[The task] Please arrange the lines of the entries from the line with "1568x738 pixels." to the line with "The width and height of the screenshot is (748, 665).", both included, as a numbered list, leaving out any blank lines.

[Raw records]

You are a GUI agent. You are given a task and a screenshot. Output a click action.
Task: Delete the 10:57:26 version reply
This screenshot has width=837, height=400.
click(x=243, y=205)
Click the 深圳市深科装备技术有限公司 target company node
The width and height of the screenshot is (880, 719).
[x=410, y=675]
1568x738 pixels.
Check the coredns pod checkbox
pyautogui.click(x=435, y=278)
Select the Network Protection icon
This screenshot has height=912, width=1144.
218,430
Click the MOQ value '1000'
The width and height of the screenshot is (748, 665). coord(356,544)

* * *

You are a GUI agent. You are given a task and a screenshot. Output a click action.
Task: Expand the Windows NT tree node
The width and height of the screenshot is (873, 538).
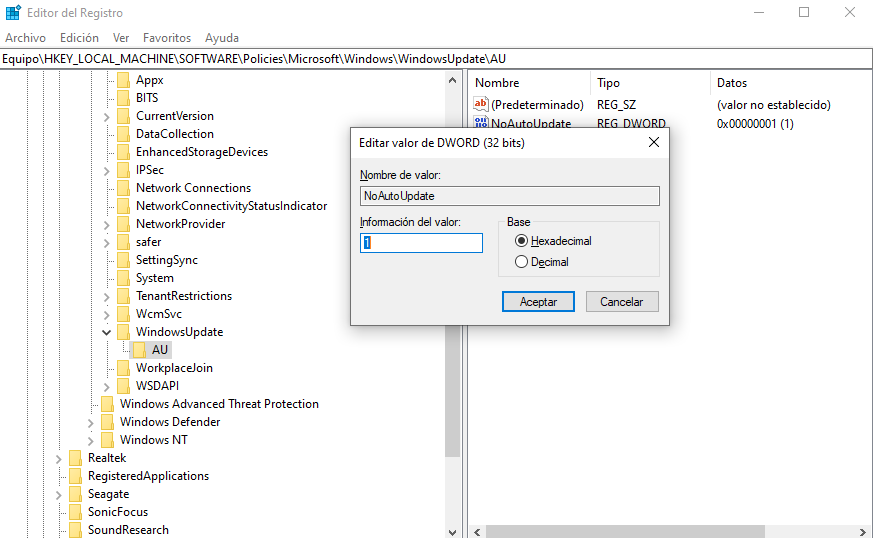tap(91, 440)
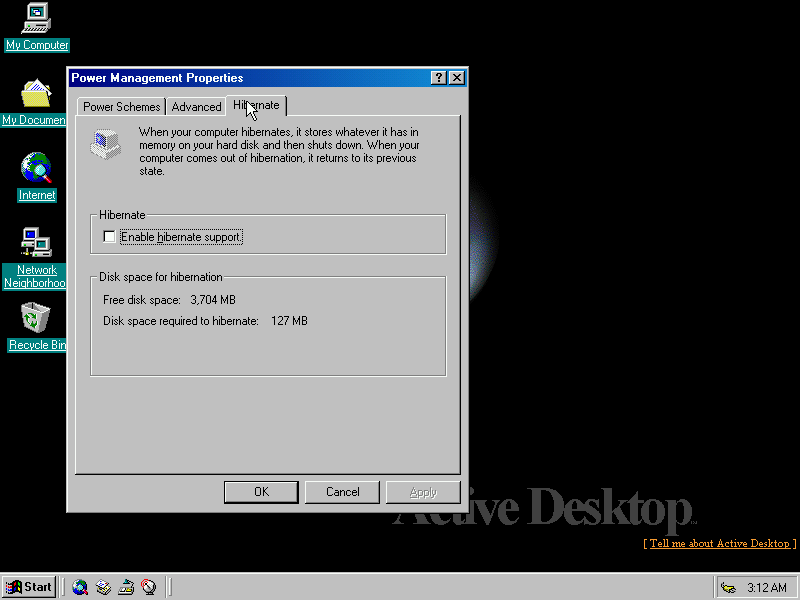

[Solution for this exercise]
1. 1568x738 pixels.
2. Check the coredns pod checkbox
3. pyautogui.click(x=435, y=278)
4. Select the Network Protection icon
5. This screenshot has height=912, width=1144.
6. 218,430
7. Click the MOQ value '1000'
8. The width and height of the screenshot is (748, 665). coord(356,544)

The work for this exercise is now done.